┌──

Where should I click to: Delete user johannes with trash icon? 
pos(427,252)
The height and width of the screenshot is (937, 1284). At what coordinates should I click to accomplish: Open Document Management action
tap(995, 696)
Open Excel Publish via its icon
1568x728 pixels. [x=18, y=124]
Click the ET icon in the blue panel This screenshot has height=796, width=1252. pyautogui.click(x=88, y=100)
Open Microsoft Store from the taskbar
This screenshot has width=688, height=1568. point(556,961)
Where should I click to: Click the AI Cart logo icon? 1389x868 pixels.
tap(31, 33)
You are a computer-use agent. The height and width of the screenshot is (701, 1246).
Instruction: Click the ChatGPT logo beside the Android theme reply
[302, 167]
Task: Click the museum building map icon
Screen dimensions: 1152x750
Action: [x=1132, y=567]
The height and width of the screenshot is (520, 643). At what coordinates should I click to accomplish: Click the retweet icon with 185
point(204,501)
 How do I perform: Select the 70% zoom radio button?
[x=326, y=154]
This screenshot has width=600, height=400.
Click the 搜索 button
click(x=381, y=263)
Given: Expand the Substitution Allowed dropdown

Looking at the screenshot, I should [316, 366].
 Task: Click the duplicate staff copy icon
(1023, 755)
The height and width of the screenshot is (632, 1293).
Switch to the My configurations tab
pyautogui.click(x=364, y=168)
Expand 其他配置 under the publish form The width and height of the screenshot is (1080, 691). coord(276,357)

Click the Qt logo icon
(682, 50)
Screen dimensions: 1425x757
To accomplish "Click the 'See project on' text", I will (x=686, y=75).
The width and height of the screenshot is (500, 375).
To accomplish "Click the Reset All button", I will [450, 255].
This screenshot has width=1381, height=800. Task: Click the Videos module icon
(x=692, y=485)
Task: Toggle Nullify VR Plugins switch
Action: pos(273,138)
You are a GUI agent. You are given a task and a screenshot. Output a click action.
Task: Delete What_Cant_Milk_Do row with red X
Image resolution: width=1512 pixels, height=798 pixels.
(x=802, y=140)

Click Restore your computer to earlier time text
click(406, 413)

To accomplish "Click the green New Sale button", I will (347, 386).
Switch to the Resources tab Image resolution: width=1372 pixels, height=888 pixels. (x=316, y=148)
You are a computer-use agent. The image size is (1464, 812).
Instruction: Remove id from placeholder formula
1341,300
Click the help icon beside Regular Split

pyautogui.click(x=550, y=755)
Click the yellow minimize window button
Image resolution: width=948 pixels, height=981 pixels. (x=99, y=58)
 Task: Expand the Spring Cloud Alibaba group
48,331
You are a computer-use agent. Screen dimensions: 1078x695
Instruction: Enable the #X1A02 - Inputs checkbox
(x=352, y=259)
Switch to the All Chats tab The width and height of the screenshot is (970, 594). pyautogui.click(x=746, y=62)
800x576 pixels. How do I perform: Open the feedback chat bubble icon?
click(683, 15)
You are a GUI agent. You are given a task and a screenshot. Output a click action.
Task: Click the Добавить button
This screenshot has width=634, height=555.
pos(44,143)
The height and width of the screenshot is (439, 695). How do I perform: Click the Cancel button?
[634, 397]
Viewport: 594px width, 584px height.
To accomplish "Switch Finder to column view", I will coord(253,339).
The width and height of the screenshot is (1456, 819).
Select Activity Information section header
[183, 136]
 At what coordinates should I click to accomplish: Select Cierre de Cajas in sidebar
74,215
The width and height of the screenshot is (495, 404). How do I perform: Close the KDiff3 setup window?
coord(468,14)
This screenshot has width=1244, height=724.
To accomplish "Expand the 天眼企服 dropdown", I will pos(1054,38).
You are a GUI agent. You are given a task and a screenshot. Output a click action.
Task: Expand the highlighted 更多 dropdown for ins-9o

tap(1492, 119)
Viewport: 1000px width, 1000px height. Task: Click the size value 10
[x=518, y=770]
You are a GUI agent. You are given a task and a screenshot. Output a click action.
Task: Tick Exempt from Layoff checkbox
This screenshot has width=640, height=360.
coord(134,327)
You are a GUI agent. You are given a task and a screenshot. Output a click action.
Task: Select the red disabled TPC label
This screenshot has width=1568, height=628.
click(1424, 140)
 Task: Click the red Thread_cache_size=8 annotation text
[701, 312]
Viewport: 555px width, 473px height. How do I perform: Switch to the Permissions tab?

└──

### WORK TO BE COMPLETED
Return every line of the listing that has the word "will" in it.

### ANSWER TO THIS EXERCISE
To accomplish "Click the 'See project on' text", I will (x=686, y=75).
To accomplish "Click the Reset All button", I will [450, 255].
To accomplish "Click the green New Sale button", I will (347, 386).
To accomplish "Switch Finder to column view", I will coord(253,339).
To accomplish "Expand the 天眼企服 dropdown", I will pos(1054,38).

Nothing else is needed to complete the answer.